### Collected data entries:
----------------

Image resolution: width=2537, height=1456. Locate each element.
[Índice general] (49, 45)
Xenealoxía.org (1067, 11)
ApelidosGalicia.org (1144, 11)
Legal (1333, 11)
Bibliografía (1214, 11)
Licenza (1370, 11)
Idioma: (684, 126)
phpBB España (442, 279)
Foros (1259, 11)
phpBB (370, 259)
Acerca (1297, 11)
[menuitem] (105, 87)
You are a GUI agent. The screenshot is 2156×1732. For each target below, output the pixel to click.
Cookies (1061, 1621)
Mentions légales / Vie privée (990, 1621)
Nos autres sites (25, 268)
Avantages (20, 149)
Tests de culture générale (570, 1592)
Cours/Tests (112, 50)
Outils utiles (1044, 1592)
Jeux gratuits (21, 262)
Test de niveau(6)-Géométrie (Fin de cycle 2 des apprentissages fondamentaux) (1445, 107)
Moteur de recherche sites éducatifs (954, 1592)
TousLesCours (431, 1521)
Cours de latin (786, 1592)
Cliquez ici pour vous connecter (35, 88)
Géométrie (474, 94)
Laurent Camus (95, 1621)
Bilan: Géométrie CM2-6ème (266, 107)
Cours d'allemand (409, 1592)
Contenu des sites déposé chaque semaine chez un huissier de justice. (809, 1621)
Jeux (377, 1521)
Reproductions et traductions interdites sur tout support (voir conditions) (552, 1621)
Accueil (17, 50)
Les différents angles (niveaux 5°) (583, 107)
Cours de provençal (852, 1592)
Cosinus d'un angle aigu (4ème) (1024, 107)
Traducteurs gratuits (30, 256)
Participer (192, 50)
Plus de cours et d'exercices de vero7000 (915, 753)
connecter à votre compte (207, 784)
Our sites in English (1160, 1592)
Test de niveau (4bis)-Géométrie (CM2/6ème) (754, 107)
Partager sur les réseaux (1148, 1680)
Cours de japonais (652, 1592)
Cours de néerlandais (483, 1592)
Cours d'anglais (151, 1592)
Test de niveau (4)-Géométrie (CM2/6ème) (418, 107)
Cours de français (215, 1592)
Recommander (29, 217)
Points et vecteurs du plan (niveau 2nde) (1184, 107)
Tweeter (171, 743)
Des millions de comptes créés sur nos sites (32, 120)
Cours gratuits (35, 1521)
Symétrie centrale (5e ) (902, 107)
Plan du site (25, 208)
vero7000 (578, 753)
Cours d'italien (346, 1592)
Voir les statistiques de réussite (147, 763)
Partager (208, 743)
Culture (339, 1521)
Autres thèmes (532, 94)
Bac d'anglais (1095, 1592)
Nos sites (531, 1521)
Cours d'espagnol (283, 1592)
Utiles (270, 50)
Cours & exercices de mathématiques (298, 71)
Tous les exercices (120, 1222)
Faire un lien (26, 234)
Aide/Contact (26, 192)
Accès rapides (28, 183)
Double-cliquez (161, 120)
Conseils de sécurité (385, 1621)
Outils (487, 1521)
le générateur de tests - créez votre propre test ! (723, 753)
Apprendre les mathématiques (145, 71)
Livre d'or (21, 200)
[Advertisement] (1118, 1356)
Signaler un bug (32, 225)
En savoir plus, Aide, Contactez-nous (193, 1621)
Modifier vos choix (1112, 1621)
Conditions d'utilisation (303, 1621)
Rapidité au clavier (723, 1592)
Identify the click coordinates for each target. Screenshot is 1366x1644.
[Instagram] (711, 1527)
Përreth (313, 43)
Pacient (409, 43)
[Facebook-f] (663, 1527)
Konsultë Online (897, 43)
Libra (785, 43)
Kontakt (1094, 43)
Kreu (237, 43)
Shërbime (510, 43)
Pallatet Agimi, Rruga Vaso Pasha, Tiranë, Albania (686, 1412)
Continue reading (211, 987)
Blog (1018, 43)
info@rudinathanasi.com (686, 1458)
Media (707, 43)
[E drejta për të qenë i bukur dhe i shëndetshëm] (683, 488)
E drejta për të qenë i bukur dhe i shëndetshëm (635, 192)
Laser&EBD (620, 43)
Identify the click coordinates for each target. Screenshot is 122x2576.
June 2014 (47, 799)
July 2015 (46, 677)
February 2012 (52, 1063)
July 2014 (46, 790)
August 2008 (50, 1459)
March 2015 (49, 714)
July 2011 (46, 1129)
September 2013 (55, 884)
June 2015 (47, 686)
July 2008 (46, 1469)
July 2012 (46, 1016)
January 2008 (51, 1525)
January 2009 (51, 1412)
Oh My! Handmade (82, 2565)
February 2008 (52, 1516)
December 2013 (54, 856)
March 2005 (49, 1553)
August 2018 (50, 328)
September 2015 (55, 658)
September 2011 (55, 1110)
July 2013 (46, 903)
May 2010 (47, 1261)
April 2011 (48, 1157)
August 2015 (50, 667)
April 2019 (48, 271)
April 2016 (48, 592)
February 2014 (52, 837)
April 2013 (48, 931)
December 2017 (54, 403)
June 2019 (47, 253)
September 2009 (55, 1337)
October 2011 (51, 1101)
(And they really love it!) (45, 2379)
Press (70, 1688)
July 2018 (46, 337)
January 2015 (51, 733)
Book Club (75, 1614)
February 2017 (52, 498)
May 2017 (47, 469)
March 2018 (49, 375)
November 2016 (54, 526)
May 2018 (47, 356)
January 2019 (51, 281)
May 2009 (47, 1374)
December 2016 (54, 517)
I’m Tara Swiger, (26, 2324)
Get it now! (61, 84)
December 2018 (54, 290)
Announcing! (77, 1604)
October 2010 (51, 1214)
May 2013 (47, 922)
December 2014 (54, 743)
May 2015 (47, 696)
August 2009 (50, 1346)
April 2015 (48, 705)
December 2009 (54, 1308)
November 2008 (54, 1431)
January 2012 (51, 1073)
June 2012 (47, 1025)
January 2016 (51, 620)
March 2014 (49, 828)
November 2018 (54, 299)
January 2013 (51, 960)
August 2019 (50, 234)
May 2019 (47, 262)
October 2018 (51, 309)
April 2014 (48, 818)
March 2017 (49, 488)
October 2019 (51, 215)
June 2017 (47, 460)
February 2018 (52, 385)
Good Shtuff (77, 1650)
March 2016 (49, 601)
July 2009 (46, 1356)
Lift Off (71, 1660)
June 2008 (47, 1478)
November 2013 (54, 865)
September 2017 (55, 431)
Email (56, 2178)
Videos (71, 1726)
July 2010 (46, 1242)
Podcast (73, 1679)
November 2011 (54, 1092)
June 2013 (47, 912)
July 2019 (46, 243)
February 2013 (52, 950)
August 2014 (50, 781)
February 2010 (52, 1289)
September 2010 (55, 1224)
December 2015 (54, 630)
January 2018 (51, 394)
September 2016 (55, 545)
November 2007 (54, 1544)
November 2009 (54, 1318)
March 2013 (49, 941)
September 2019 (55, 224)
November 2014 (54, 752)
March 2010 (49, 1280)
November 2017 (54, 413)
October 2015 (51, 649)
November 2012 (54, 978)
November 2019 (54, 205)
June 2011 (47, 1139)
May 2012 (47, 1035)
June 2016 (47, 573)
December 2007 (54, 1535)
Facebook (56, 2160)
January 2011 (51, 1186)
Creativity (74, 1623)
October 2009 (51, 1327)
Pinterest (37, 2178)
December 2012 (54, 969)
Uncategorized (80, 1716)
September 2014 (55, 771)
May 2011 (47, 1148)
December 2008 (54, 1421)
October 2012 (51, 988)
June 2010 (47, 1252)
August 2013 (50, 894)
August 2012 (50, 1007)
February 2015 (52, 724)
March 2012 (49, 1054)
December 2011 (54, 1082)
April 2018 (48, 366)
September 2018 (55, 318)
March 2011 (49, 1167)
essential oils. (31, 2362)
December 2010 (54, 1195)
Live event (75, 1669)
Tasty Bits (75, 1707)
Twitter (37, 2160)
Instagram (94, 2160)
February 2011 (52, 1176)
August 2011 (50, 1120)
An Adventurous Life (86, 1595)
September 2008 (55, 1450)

----------------

### REQUIREMENT:
What lines above mention "October"? Copy each one.

### WRITTEN SOLUTION:
October 2011 (51, 1101)
October 2010 (51, 1214)
October 2018 (51, 309)
October 2019 (51, 215)
October 2015 (51, 649)
October 2009 (51, 1327)
October 2012 (51, 988)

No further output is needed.